La liste suivante est conçue pour aider les équipes dirigeantes à évaluer de manière proactive leur niveau de préparation, à garantir une gouvernance solide et à intégrer la résilience au cœur des processus décisionnels.
- Couverture EMV : Votre Entreprise Minimum Viable (EMV) est-elle clairement définie, cartographiée et testée sous contrainte pour garantir la continuité des services essentiels ?
- Étalonnage de la tolérance à l’impact : Avez-vous validé des tolérances réalistes à travers des analyses de scénarios, et les avez-vous comparées à celles d’institutions similaires et aux exigences réglementaires ?
- Visibilité des risques liés aux tiers : Disposez-vous d’une visibilité en temps réel sur vos dépendances critiques externes, avec des plans de secours et des clauses de résilience dans les contrats ?
- Fonctions de résilience intégrées : Vos équipes en résilience opérationnelle, cybersécurité, gestion des tiers, gestion des risques et de communication au conseil d’administration sont-elles alignées sur le plan stratégique et cohérentes ?

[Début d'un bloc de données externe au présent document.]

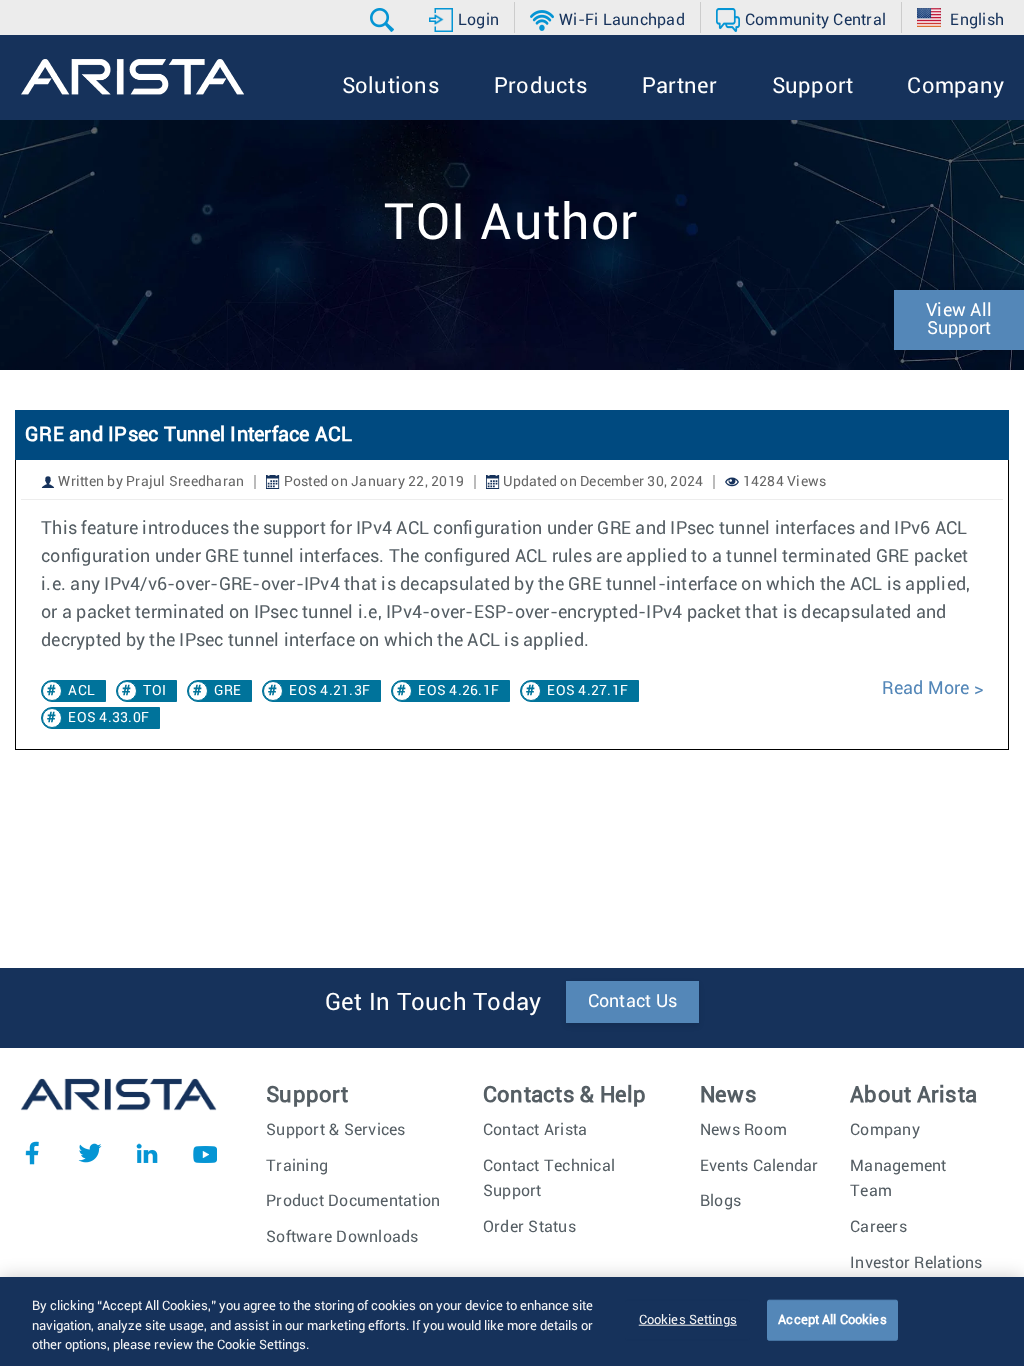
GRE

- Préparation à la gestion des incidents : Disposez-vous de mécanismes robustes pour la déclaration multicanal des incidents (interne et externe), ainsi que d’un dialogue actif avec les régulateurs, soutenu par des plans d’action éprouvés ?
- Alignement de l’assurance cyber : Votre couverture d’assurance cyber est-elle adaptée à votre profil de risque spécifique, et testée face à des scénarios de menaces en évolution portant sur des actifs critiques ?
- Responsabilisation du conseil : Les membres du conseil d’administration ont-ils été formés à la surveillance de la résilience et de la cybersécurité, et reçoivent-ils des rapports réguliers des fonctions de gestion des risques intégrées pour garantir une gouvernance éclairée ?
- Culture de la résilience : Une culture de la résilience est-elle ancrée dans toute l’organisation — du comité exécutif aux équipes opérationnelles — pour encourager la prise de responsabilité proactive et l’amélioration continue face aux risques ?
- Veille réglementaire et anticipation : Suivons-nous de manière proactive les évolutions réglementaires locales et internationales (par ex. DORA de l’UE, FCA SS1/21, règles cyber de la SEC), tout en assurant la sensibilisation et la préparation au niveau du conseil d’administration ?
Le secteur britannique de l’assurance et de la réassurance est bien capitalisé, en pleine transformation numérique, et stratégiquement positionné pour la croissance.
Mais la résilience — qu’elle soit opérationnelle, cyber, ou liée aux tiers — reste le facteur déterminant du succès à long terme.
En harmonisant soigneusement leurs stratégies de résilience avec les normes internationales les plus avancées, les organisations peuvent non seulement renforcer leur position sur le marché, mais aussi gagner la confiance durable des parties prenantes.
Cette approche proactive permet de rester conforme dans un environnement réglementaire en constante évolution, tout en consolidant la capacité à atténuer les risques transfrontaliers et à réagir de manière décisive face à des perturbations imprévues.
Dans un monde où les menaces numériques et les vulnérabilités des chaînes d’approvisionnement dépassent les frontières géographiques, développer une résilience reconnue à l’échelle internationale n’est pas seulement une obligation réglementaire, mais un pilier fondamental d’une stratégie d’entreprise durable et tournée vers l’avenir.
En conclusion, les dirigeants doivent intégrer des cadres de résilience robustes et intégrés pour garantir une croissance et une stabilité à long terme. En cultivant une culture de gestion proactive des risques et de veille réglementaire, les institutions peuvent se positionner à l’avant-garde de l’excellence opérationnelle — prêtes non seulement à faire face aux défis, mais à les transformer en opportunités de succès durable.